### DATA FOR THE TASK
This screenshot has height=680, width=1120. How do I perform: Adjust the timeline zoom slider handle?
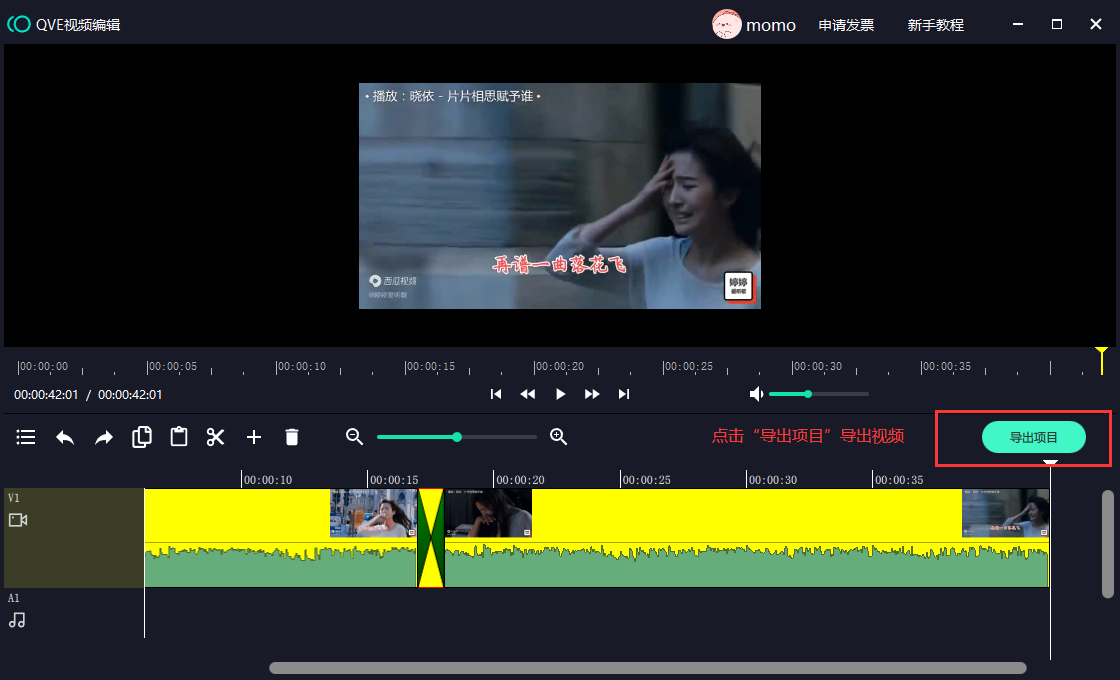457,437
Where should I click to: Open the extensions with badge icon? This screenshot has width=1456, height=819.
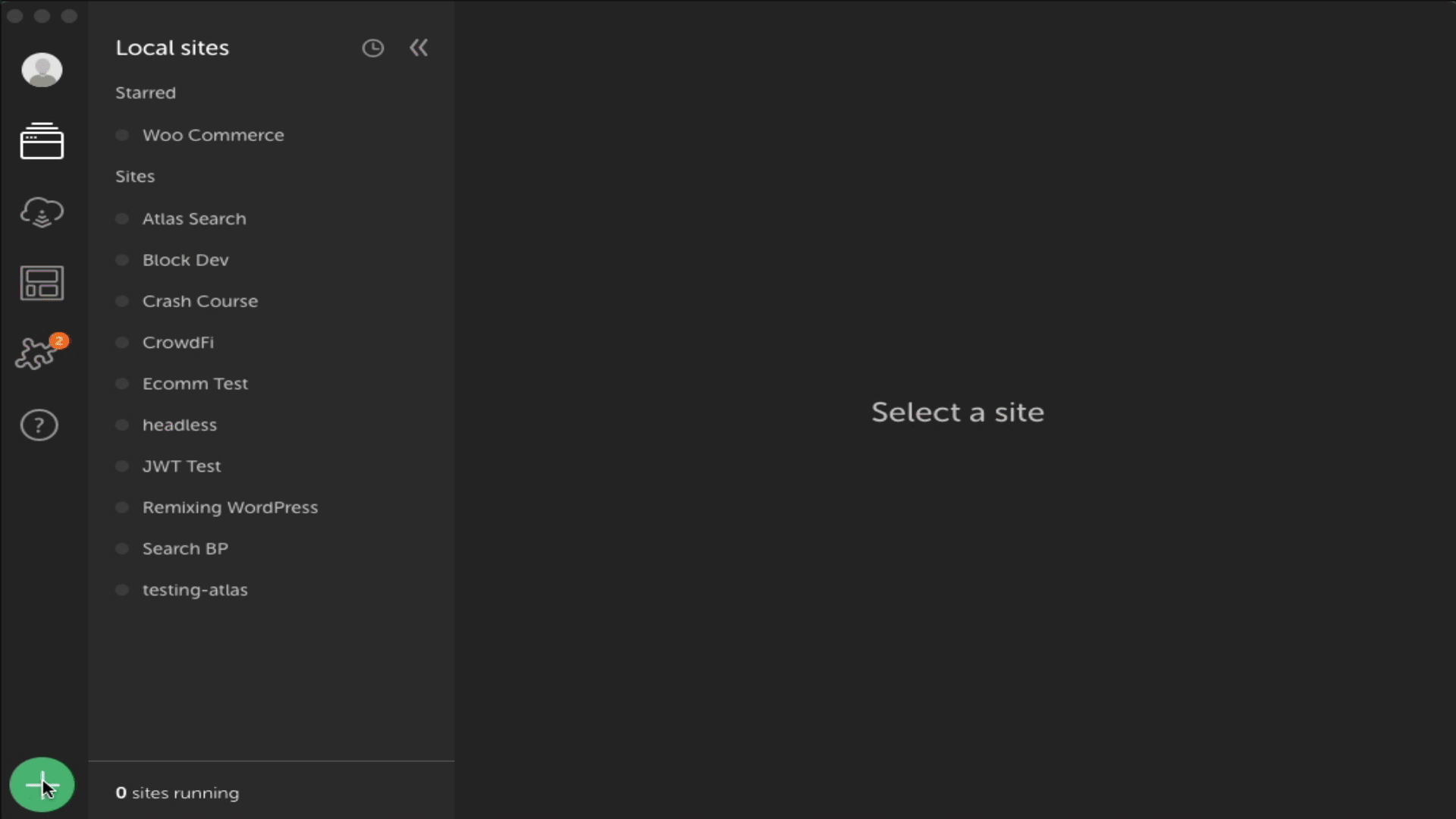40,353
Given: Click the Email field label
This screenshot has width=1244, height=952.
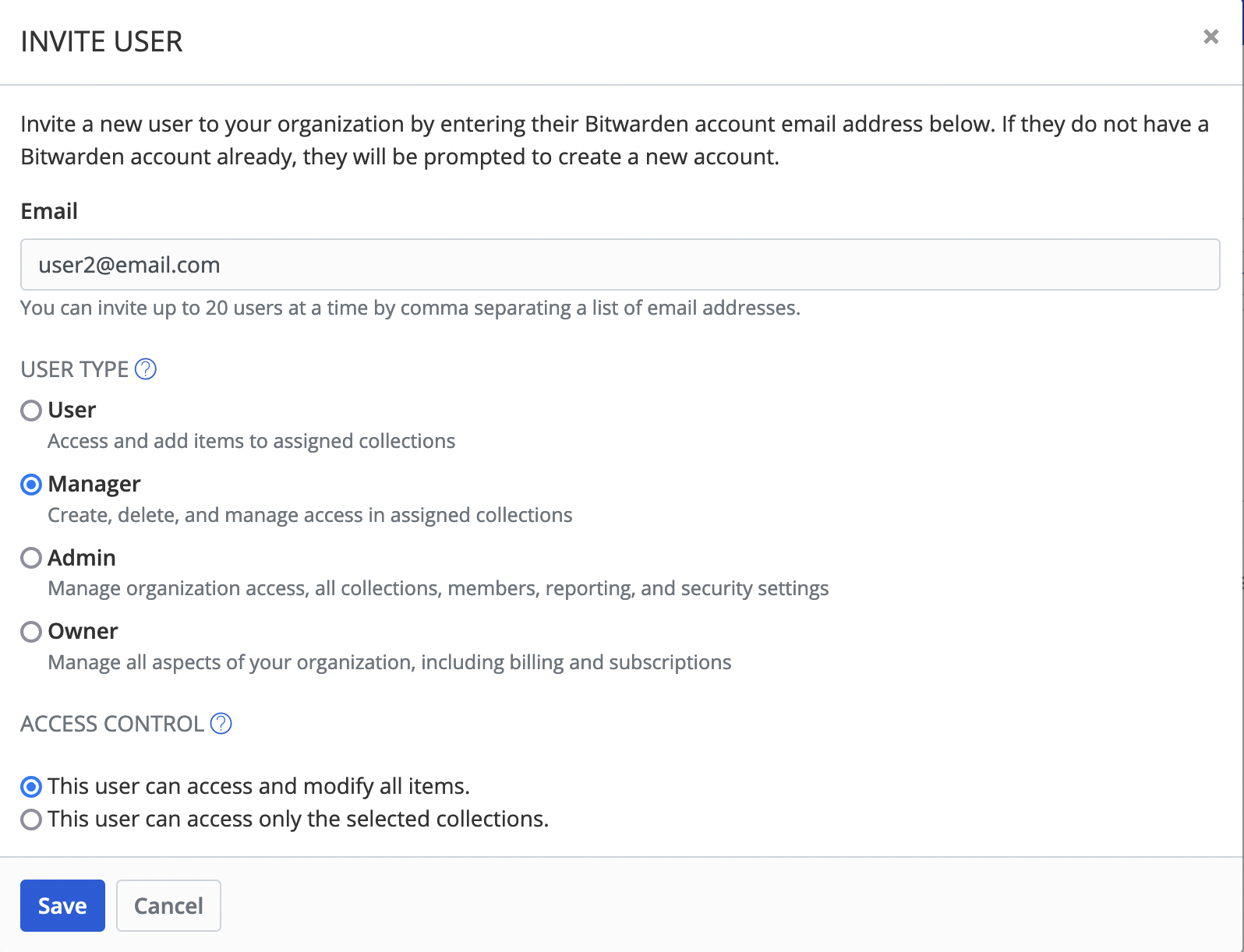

### PROBLEM DESCRIPTION
Only the records are wanted, copied exactly, with the pictures dropped.

### ANSWER TO THIS PROBLEM
This screenshot has height=680, width=1120. How do I perform: Adjust the timeline zoom slider handle?
457,437
Where should I click to: Open the extensions with badge icon? This screenshot has width=1456, height=819.
40,353
Given: Click the Email field label
This screenshot has width=1244, height=952.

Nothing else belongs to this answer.